**** Material supplied ****
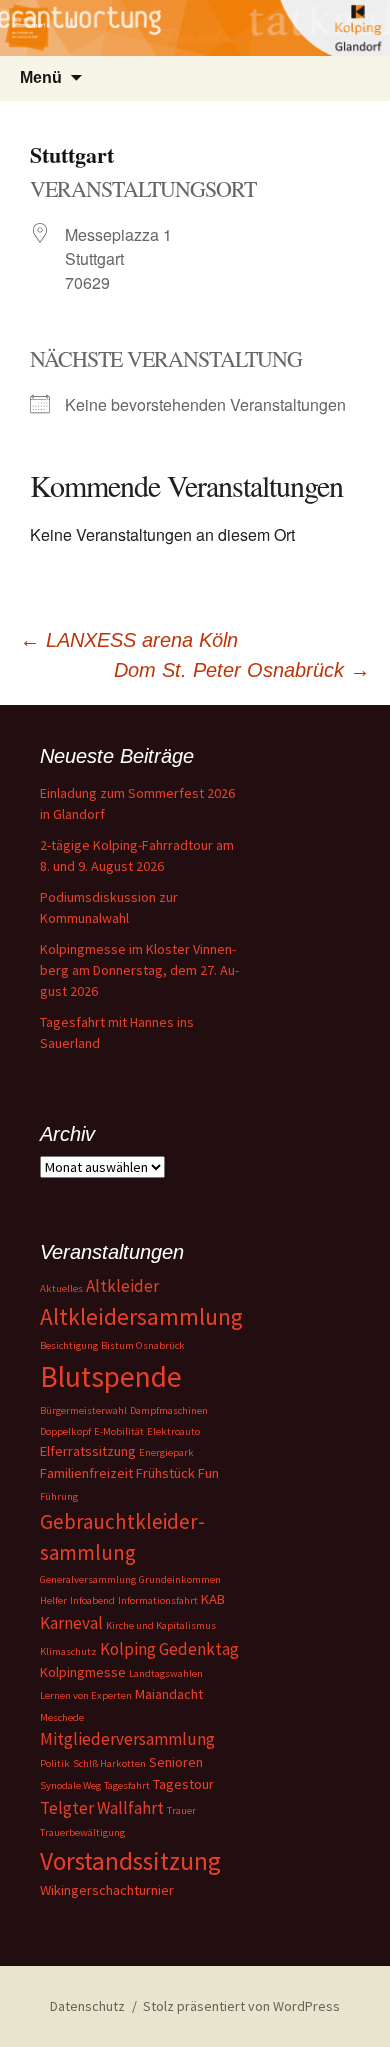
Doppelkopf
****
**** Material supplied ****
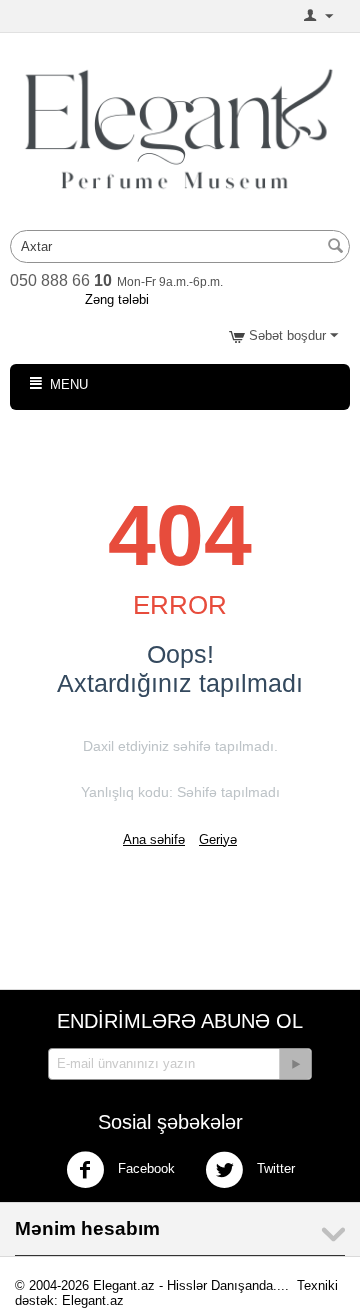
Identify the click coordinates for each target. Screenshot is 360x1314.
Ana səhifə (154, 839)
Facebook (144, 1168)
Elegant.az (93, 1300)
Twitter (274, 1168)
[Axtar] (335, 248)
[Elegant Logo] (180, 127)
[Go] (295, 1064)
****
Once the line with "Identify the click" is found in the records above, print exactly that line and every line after it through the line with "[Go] (295, 1064)".

[Result of the exercise]
Identify the click coordinates for each target. Screenshot is 360x1314.
Ana səhifə (154, 839)
Facebook (144, 1168)
Elegant.az (93, 1300)
Twitter (274, 1168)
[Axtar] (335, 248)
[Elegant Logo] (180, 127)
[Go] (295, 1064)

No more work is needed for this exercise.